Une kinésithérapie régulière et soutenue est appréciée des patients.
La myotonie, les douleurs, les troubles de l'humeur bénéficient de traitements médicamenteux plus ou moins efficaces selon les individus.
La pose d'un pace-maker est fréquemment recommandée pour prévenir les complications cardiaques.

À quoi sont-elles dues et où en est la recherche ?
Les dystrophies myotoniques sont des maladies dues à des anomalies génétiques différentes :
- La dystrophie myotonique de type 1 est due à une anomalie génétique située sur le chromosome 19 (région 19q13.2-13.3). Il s'agit d'un triplet de nucléotides (CTG) dans le gène DPMK, répété de 50 à plus de 3 000 fois chez la personne malade.
- La dystrophie myotonique de type 2 est due à une anomalie génétique située sur le chromosome 3 (région 3q13.3-q24). Il s'agit d'un quadruplet de nucléotides (CCTG) dans le gène ZNF9, répété de 75 à plus de 11 000 fois chez la personne malade.
Dans les deux maladies, l'anomalie en cause entraîne un dysfonctionnement du métabolisme des ARN messagers. Des ARN porteurs de grande amplification CUG (DM1) ou CCUG (DM2) s'accumulent dans le noyau et piègent les ARN messagers d’autres gènes et donc d’autres protéines. La forme DM3 récemment décrite dans la littérature s’est avérée être une autre myopathie avec mutation dans le gène VCP codant pour la valosine. Cela étant dit, de nombreux familles avec phénotype DM ne sont liées ni au locus DM1 ni au locus DM2 suggérant l’existence d’autres gènes.

Mécanismes physiopathologiques :
Le mécanisme à l'origine de l'augmentation des répétitions CTG commence à être élucidé. Dans le cadre d'un réseau européen, plusieurs équipes ont déjà identifié certains acteurs (protéines de réparation de l'ADN).
On sait maintenant que les ARN retenus dans le noyau entraînent un mauvais fonctionnement de gènes impliqués dans les anomalies retrouvées :
- la diminution de la protéine du canal chlore serait responsable de la myotonie
- le défaut du récepteur à l'insuline expliquerait la résistance à l'insuline et l'installation du diabète
- les anomalies de la protéine tau pourrait être impliquées dans les troubles neurologiques.
Depuis peu il a été identifié des protéines à l'origine du dysfonctionnement des ARN et une équipe américaine a récemment souligné le rôle clef de la protéine MuscleBlind.
Des recherches se développent dans le monde entier pour comprendre les mécanismes moléculaires responsables des anomalies du système nerveux chez l'homme et chez l'animal.

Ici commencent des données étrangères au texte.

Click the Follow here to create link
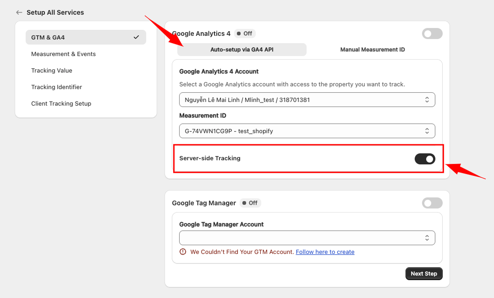This screenshot has width=494, height=298. (325, 252)
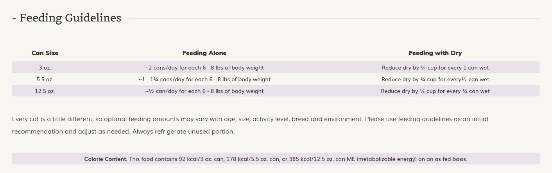Click the 3 oz. can size cell
This screenshot has width=552, height=173.
tap(45, 68)
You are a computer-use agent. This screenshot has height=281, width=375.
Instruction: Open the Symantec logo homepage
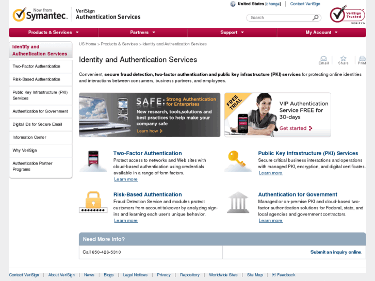coord(40,14)
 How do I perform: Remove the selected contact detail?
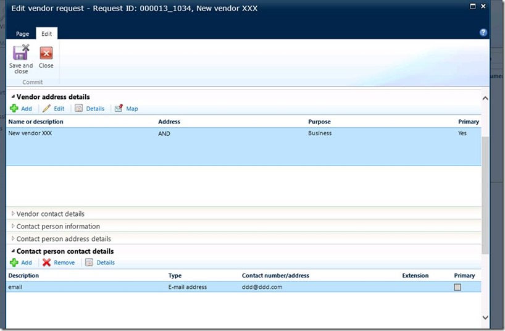point(59,262)
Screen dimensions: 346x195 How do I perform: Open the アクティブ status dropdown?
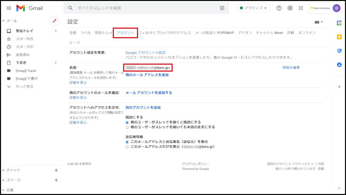(x=253, y=8)
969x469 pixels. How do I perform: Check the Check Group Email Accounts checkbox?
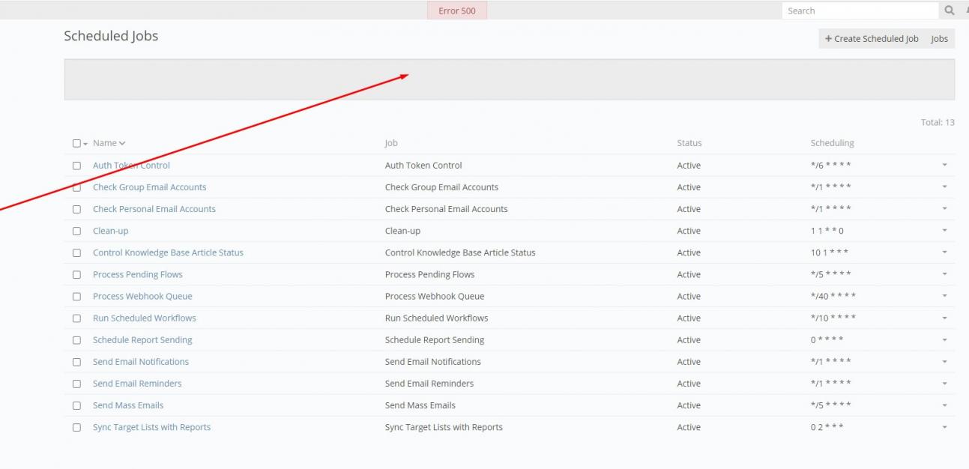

En 2001, la découverte du gène responsable d'une forme de dystrophie myotonique non liée à l'anomalie en cause dans la maladie de Steinert a définitivement établi l'hétérogénéité des dystrophies myotoniques. Ainsi, on distingue aujourd'hui la dystrophie myotonique de type 1 (maladie de Steinert) (voir 'Dystrophie myotonique de Steinert'') et la dystrophie myotonique de type 2 (voir 'Dystrophie myotonique de type 2 '').

Coordonné par G. Gourdon (Paris), un réseau de recherche sur la dystrophie myotonique DM1 a été créé en 2001. Il est financé dans le cadre de l'appel à propositions ''Réseaux de recherche sur les maladies rares'' mis en place par l'AFM et l'Inserm avec le soutien du ministère de la Recherche.
Son but est de développer une base de données regroupant des informations standardisées cliniques et moléculaires de patients atteints de dystrophie myotonique de type 1 (maladie de Steinert), dont l'un des objectifs est l'étude des différences cliniques entre les patients français et québécois.